My PhD was titled "Analysing And Informing Models Of Tuberculosis, Human Immunodeficiency Virus And Hepatitis C Epidemics". I was part of the Bristol Centre for Complexity Sciences (BCCS) based in the Engineering Maths department at the University of Bristol, supervised by Caroline Colijn (Imperial College), with co-supervisors Ted Cohen (Harvard School of Public Health) and Peter Vickerman (LSHTM).
My initial project examined the co-epidemics of HIV and TB using a two-network model. We examined the impact of the clustering of respiratory contacts on treatment for TB infection in HIV infected individuals. This work is published in Interface.
I completed a project with the Department of Social Medicine at Bristol examining Respondent Driven Sampling data for evidence of assortativity and community structure. We were interested in the role of assortativity in these networks and the impact or bias they may cause to the RDS survey. The work is published in DAD.
Motivated by this research I am further investigating the bias in RDS, with Nick Jones and Samuel Johnson at Imperial College (ongoing).
In a collaboration with Robert Heimer and Edward White at CIRA, Yale I built a model of injecting drug users (IDUs) and their sexual partnerships based on data from the SATH-CAP study of IDUs and their sexual partners in St Petersburg, Russia. Our aim is to analyse whether the HIV epidemic will transmit out from the IDU population via the non-injecting partners of the IDUs (the bridge population) and be sustained in the heterosexual non-injecting population. This work is published in DAD.

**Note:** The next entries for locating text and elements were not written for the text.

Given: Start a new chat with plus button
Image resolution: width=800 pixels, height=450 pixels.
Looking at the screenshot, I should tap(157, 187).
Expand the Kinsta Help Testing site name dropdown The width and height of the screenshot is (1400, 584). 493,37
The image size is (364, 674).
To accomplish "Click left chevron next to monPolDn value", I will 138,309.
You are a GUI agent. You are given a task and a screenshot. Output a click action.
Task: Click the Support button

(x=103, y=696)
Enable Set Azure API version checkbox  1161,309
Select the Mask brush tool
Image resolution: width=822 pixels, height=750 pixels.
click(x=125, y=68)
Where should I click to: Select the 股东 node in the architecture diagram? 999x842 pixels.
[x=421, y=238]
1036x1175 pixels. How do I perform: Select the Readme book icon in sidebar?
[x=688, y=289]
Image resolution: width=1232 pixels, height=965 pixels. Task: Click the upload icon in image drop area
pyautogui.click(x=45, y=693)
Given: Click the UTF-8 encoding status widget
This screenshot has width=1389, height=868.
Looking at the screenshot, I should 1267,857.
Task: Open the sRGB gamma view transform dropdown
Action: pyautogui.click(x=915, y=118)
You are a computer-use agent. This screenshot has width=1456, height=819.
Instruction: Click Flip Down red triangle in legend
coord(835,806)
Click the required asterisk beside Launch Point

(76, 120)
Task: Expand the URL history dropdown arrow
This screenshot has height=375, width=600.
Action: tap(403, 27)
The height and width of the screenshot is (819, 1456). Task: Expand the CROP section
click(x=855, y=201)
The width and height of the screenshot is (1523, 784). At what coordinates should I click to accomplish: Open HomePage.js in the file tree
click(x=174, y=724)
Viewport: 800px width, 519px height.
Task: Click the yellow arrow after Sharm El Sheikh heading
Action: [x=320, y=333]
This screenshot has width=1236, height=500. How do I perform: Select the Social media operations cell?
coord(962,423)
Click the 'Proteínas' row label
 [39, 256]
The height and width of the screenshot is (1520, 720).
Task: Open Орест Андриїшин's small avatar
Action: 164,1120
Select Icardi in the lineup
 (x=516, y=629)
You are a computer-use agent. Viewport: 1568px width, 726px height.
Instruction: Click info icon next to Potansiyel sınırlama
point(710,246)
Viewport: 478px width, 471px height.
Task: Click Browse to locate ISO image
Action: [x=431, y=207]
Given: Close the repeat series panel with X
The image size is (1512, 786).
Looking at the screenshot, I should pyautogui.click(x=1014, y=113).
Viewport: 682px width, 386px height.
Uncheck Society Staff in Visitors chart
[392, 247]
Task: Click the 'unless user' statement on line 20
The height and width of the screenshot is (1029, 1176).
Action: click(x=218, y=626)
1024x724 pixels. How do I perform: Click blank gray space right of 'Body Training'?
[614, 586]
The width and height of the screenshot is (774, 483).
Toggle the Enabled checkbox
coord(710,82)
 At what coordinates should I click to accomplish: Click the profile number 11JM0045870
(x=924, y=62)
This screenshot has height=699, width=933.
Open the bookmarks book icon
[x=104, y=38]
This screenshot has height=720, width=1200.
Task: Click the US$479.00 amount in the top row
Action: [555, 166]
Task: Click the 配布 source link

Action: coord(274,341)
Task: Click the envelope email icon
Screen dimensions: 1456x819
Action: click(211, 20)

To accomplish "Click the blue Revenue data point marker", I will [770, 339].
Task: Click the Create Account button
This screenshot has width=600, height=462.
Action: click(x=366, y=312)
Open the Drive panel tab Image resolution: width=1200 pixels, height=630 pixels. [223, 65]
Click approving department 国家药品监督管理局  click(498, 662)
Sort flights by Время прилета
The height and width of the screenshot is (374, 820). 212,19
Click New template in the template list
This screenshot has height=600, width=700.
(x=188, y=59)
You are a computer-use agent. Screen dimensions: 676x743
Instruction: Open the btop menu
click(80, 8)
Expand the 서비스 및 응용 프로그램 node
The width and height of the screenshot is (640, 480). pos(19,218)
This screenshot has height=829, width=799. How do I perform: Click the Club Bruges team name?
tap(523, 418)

I also completed more theoretical work, developing analytical tools which aimed to reduce these complex multiple-network, multiple disease and multiple host problems into some easily understood frameworks. This work was in collaboration with Caroline Colijn and Ayalvadi Ganesh and is published in the Journal of Theoretical Biology.
My final project was investigating the impact that Isoniazid Preventive Therapy has had on the drug resistant TB epidemic in places of high HIV prevalence. This work was with Caroline Colijn and Ted Cohen, and is published in Science Translational Medicine.